_Excerpt provided_
■ ■ ■

Studio album by Straight No Chaser
- Released: October 28, 2008 (US)
- Recorded: 2008
- Genre: A cappella; Christmas;
- Length: 43:15
- Label: Atlantic

Straight No Chaser chronology
|  | Holiday Spirits (2008) | Christmas Cheers (2009) |

= Holiday Spirits =

Holiday Spirits is the debut studio album by the American men's a cappella singing group Straight No Chaser. It was released in the US on October 28, 2008, by Atlantic Records. It peaked at No. 46 on the U.S. Billboard 200.

■ ■ ■

_Material provided_
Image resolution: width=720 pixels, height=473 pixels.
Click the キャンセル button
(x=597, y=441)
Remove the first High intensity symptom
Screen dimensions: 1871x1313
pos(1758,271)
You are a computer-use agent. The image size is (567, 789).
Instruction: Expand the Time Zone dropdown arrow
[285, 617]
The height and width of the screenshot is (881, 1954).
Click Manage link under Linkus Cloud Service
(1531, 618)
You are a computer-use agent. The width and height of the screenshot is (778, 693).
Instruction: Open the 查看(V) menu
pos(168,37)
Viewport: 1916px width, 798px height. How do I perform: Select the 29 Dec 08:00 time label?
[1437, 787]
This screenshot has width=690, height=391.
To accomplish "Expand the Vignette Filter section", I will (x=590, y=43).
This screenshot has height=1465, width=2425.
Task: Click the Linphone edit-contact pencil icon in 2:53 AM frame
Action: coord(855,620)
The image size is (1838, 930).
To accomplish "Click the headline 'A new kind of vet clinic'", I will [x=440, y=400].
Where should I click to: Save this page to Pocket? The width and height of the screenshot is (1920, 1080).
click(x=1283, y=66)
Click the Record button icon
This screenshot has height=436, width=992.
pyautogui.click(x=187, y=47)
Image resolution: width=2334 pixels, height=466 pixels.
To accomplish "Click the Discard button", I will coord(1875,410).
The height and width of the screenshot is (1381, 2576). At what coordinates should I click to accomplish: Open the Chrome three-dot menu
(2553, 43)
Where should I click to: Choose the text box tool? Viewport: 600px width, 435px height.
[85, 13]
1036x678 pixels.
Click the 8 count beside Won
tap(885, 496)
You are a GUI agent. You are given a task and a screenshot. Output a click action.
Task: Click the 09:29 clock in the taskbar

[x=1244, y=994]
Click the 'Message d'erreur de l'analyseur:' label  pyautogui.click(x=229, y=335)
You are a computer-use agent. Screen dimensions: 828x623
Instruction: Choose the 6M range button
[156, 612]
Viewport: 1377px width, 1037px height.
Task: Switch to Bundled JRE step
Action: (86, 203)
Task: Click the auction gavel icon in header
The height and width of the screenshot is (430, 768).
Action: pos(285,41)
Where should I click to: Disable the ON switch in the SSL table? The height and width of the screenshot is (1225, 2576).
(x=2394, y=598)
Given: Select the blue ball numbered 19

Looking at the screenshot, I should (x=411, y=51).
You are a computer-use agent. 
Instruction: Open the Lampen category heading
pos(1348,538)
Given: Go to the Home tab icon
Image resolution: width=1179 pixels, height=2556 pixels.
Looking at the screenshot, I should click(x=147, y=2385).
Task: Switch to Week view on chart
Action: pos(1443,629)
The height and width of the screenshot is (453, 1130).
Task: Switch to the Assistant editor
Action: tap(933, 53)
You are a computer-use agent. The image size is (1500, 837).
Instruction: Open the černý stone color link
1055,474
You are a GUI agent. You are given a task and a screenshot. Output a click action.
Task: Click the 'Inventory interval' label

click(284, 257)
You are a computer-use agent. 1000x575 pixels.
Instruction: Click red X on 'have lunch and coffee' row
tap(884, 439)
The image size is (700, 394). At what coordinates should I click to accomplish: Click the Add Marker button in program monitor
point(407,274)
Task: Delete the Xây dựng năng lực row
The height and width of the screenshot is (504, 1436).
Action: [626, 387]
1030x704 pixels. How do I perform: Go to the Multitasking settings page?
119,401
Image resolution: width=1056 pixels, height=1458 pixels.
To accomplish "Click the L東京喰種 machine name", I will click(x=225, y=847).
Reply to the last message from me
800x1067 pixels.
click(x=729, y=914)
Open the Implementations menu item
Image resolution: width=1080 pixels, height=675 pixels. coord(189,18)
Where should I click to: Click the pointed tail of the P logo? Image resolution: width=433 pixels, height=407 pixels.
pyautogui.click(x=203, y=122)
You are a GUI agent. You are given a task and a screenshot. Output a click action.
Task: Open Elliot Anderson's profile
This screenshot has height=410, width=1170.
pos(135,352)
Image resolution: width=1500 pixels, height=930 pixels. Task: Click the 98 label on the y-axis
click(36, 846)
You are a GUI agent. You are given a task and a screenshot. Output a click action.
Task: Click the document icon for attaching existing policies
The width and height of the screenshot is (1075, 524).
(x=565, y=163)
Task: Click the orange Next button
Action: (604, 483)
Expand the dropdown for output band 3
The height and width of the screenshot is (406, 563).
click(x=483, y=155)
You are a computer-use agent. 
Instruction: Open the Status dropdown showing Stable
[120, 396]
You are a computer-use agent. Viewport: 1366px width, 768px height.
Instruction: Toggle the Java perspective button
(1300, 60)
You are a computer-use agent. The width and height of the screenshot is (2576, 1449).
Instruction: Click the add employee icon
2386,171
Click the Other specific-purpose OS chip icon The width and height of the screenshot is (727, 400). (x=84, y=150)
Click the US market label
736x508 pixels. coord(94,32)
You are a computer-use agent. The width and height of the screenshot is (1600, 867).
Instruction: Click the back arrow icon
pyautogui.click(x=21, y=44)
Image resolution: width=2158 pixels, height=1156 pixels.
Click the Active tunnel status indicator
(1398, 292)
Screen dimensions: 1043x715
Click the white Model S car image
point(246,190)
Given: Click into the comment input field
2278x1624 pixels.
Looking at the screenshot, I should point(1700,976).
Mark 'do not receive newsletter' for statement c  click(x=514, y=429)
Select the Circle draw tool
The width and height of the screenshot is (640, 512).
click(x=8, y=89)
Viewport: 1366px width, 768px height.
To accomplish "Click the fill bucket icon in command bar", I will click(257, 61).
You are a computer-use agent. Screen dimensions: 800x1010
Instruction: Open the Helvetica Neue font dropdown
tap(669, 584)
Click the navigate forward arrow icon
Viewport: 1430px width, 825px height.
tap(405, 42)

■ ■ ■

_Set exercise 1_
According to the album entry above, what was Holiday Spirits' peak position on the U.S. Billboard 200?
_Set exercise 2_
Copy the album entry word for word, starting at "- Recorded: 2008" and ending at "U.S. Billboard 200.".

_Exercise answer 1_
No. 46

_Exercise answer 2_
- Recorded: 2008
- Genre: A cappella; Christmas;
- Length: 43:15
- Label: Atlantic

Straight No Chaser chronology
|  | Holiday Spirits (2008) | Christmas Cheers (2009) |

= Holiday Spirits =

Holiday Spirits is the debut studio album by the American men's a cappella singing group Straight No Chaser. It was released in the US on October 28, 2008, by Atlantic Records. It peaked at No. 46 on the U.S. Billboard 200.